[Extrait proposé]
====
Le Dr M . n'a pas l'habitude des manifs, il en a même plutôt peur. « Dans mon pays (le Maroc), ce n'est pas comme ici, manifester est illégal. » Alors il se fait tout petit dans les rangs, il n'a pas osé mettre sa blouse ni brandir l'une des banderoles revendicatives et il préfère garder l'anonymat. Il est là, pourtant, sous les fenêtres du ministre de la Santé, « parce que cela en vaut vraiment la peine et que j'en ai marre ».
L'un de ses collègues, anapathologiste, a quitté son Auvergne pour participer à sa première manifestation. « Je gagne ma vie correctement, bien sûr, mais je voudrais me stabiliser. » Les revendications des médecins à diplôme étranger ne se limitent pas à l'augmentation de leurs salaires, ils veulent sortir de la précarité.
« On me dit : "Tu devrais acheter plutôt que louer." Mais je ne sais pas à quelle sauce je serai mangé dans trois ans. » Le Dr Antoun Souhaid, membre du Snpadhue (Syndicat national des praticiens à diplôme hors Union européenne), poursuit : « Quand on rencontre les anciens internes que l'on a formés, qui sont devenus PHet pas nous, c'est assez humiliant. Je n'ose même pas dire que je suis médecin, vu que je ne suis pas inscrit à l'Ordre », renchérit un autre.
====
[Éléments du jeu de données]
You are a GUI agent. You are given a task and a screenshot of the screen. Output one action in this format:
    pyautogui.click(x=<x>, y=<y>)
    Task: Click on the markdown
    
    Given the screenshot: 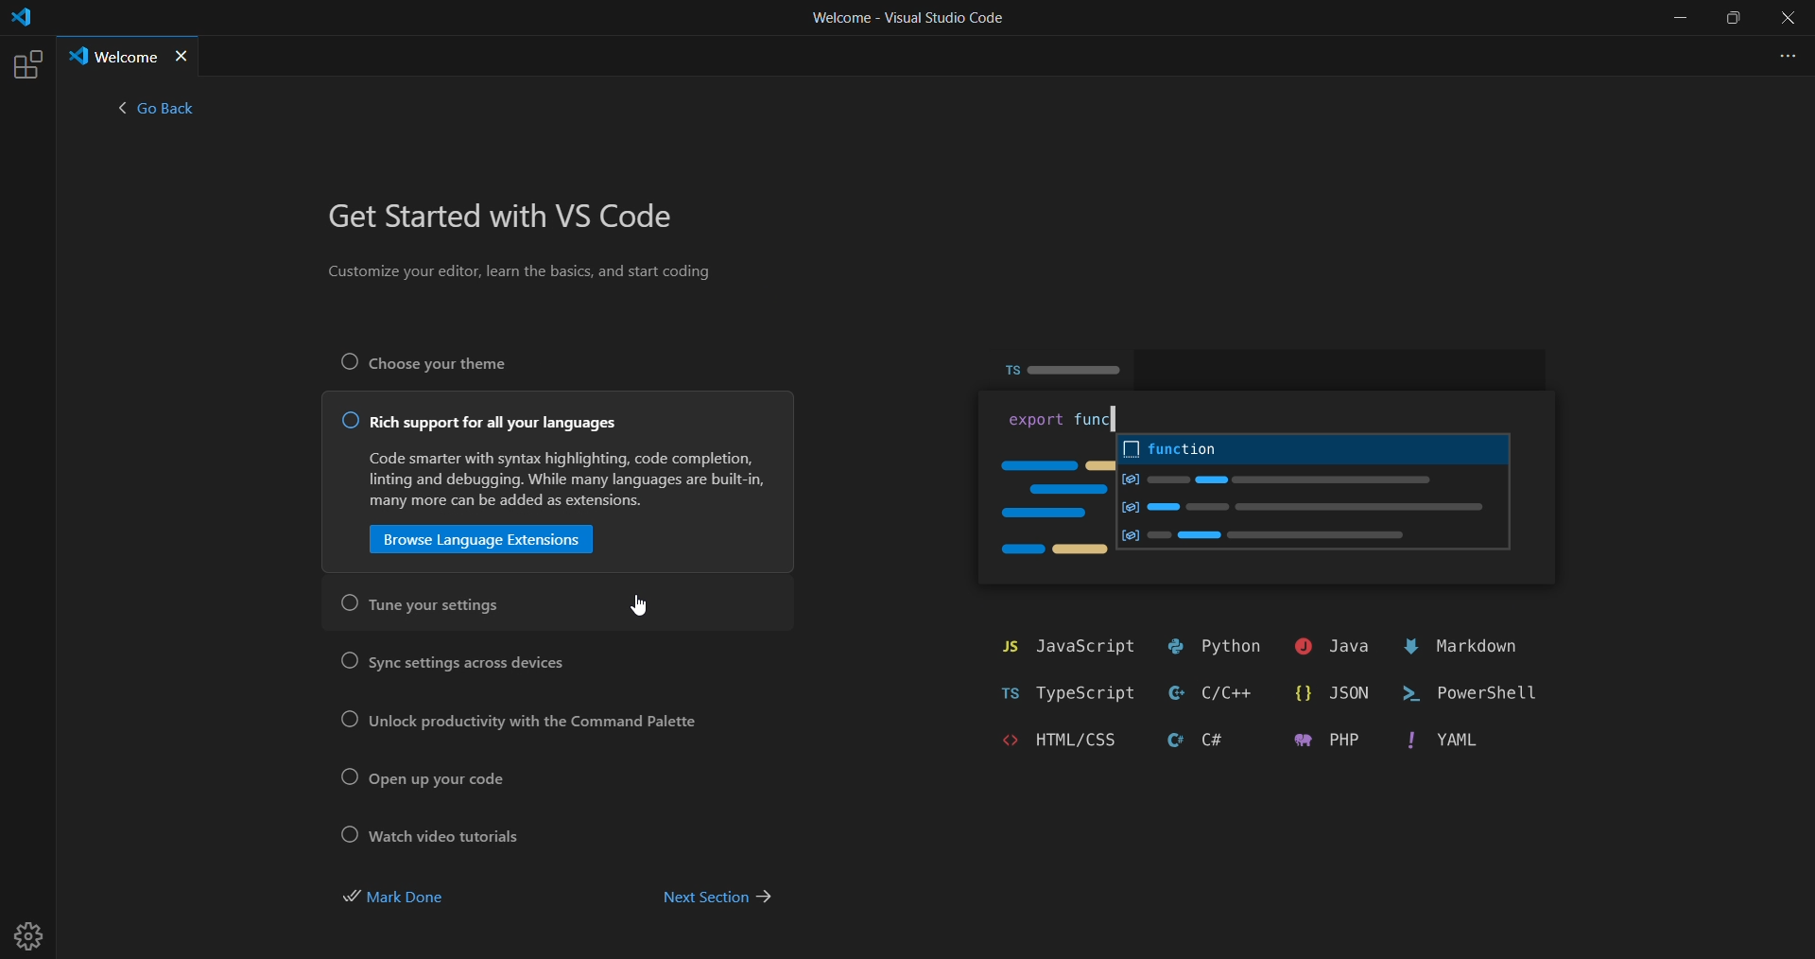 What is the action you would take?
    pyautogui.click(x=1470, y=647)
====
[Énoncé]
Pourriez-vous prolonger le texte sur la manifestation des médecins à diplôme étranger en reprenant juste après sa dernière phrase ?

[Corrigé]
Une commission d'autorisation.
Après s'être époumonés pendant une heure à l'angle de l'Avenue de Ségur, les manifestants ont posé leurs pancartes et écouté le Dr Talal Annani, président du Snpadhue, leur livrer les annonces du ministère. « Il y a ouverture de négociations, rassure-t-il. Et ça, c'est nouveau. » Le ministère accorderait la possibilité aux titulaires d'un DIS (diplôme interuniversitaire de spécialité) ou du Csct (certificat de synthèse clinique et thérapeutique) de passer devant une commission d'autorisation, sans examen donc, à condition de justifier de cinq ans d'exercice en hôpital. Il semble qu'il accepte aussi de remodeler la nouvelle procédure d'autorisation (NPA) en intégrant dans le concours la validation des acquis de terrain. « Voilà deux avancées incontestables, confie le président. Un conseiller du ministrenous a promis cette modification dès la prochaine session en mars, sans pour autant s'engager formellement. Je crois qu'il a compris que nous sommes déterminés à aller jusqu'au bout et que nous avons trouvé un soutien médiatique. »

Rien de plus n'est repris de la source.